Mexico’s protesters didn’t think they needed to bother disputing Pres. Sheinbaum’s policies: They went after her identity
What happened recently in Mexico City warrants a more in-depth examination than what a news brief can provide. During a day of protests self-described as led by “Generation Z,” which had initially been organized around legitimate social demands, a group of demonstrators chose to turn their discontent into a vehicle for reviving old prejudices that were never fully dormant. On one of the country’s most emblematic buildings appeared graffiti reading “Jewish wh*re,” aimed at President Claudia Sheinbaum, accompanied by a crossed-out Star of David. The presence of individuals carrying Nazi iconography left little room for doubt: this was not a political complaint, but an attack directed at an identity.
That fact forces a deeper reflection. The protest could have expressed itself through criticism of government decisions, security strategies, or policies the public considered deficient. Instead, it opted for a language that abandons the realm of democratic debate and settles into dehumanization. It did not question a course of action or confront ideas; it chose to attack something that lies outside the sphere of debate altogether—namely, the president’s origin. At that moment, a prejudice was exposed that requires no logic and no argument, because it operates on the conviction that identity alone is enough to discredit a person, regardless of their record, convictions, or actions.
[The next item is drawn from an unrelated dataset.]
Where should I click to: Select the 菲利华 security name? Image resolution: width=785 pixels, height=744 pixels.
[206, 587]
What is most troubling is that the aggression did not even hinge on Sheinbaum’s personal relationship with Jewish tradition — a relationship that, throughout her public life, has been distant — nor on any level of religious practice or communal involvement. For someone who hates, that nuance is irrelevant. In the imagination of prejudice, the mere perception of an origin is enough to turn it into a target. History has confirmed this again and again: the degree of assimilation or integration does not matter. Prejudice does not distinguish; it only labels. “Jew” then becomes a self-sufficient insult, detached from any personal reality.
Some time ago, I wrote a piece analyzing how certain discourses that define themselves as anti-Zionist reproduce that same mental structure. Not because there are no legitimate debates about policies in the Middle East, but because far too often the criticism stops referring to concrete political decisions and collapses onto Jewish identity itself. What I saw then, and what I see now, is that when the word “Jew” begins to be used as an accusation, the discourse ceases to be political and becomes an expression of visceral prejudice. What happened this week has only reminded us of this with uncomfortable clarity.
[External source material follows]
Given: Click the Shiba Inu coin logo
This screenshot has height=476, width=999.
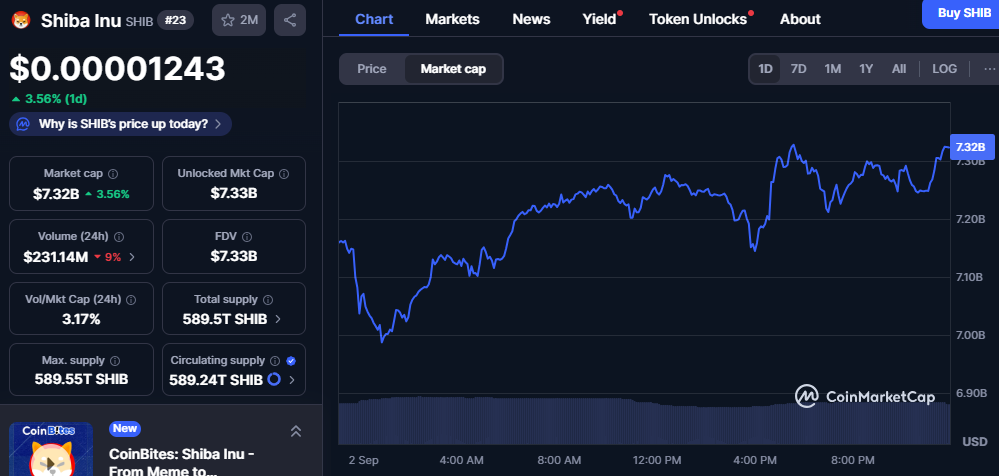Looking at the screenshot, I should click(x=20, y=19).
Calling the president of Mexico a prostitute is offensive and reprehensible on its own. But the addition of an antisemitic component makes it even more serious. The protest did not need to formulate objections to her administration; it decided that her origin alone was enough to turn her into an object of contempt.
Regardless of Sheinbaum’s case, this gesture confirms how easily antisemitism finds openings through which to resurface. Prejudice changes masks and settings, but it preserves its intention to point out, segregate, and unravel the social fabric.
This episode brings back a painfully documented truth: assimilation, secularization, or cultural distance have never been shields against antisemitism. Interwar Germany and various Eastern European countries demonstrated this, where fully secular Jews, entirely integrated into social life, were persecuted under the same racial laws that targeted those who maintained traditional practices. Prejudice does not measure degrees of belonging; it does not analyze or differentiate between them. It simply classifies. And in classifying, it harms.
The Mexican case reveals how moments of social tension create fissures through which latent stereotypes emerge. The phrase painted on the wall is not a political comment but the manifestation of a cultural sediment that surfaces when emotion overwhelms reason. Unfortunately, when that sediment appears, society is left exposed—not because prejudice represents the majority, but because just a few are enough to show how little air hatred needs to become breathable again.
Mexico, a country that has historically welcomed its Jewish community with warmth, now must ask how such a message came to be written at the heart of its public life. The Jewish community, for its part, knows that these aggressions do not define its identity or its contribution, but only those who voice them. Yet that does not mean they should be normalized. Turning an identity into a public insult is always a symptom of something deeper than a moment of anger, and sadly, it is not limited to antisemitism.
Perhaps the most urgent meaning of this episode is the reminder that Judeophobia does not belong to the past and does not need grand ideological manifestos to manifest itself. A wall, a can of spray paint, and a misdirected emotion are enough for it to reappear disguised as spontaneity. It is precisely in those moments that it becomes necessary to restate a truth I have pointed out before—one that now reveals itself with disquieting clarity: whoever uses the word “Jew” as a weapon does not display courage or political insight; they confess that even in the 21st century, they still believe an identity is enough to justify hatred. And that, more than angering us, should shame us as a society.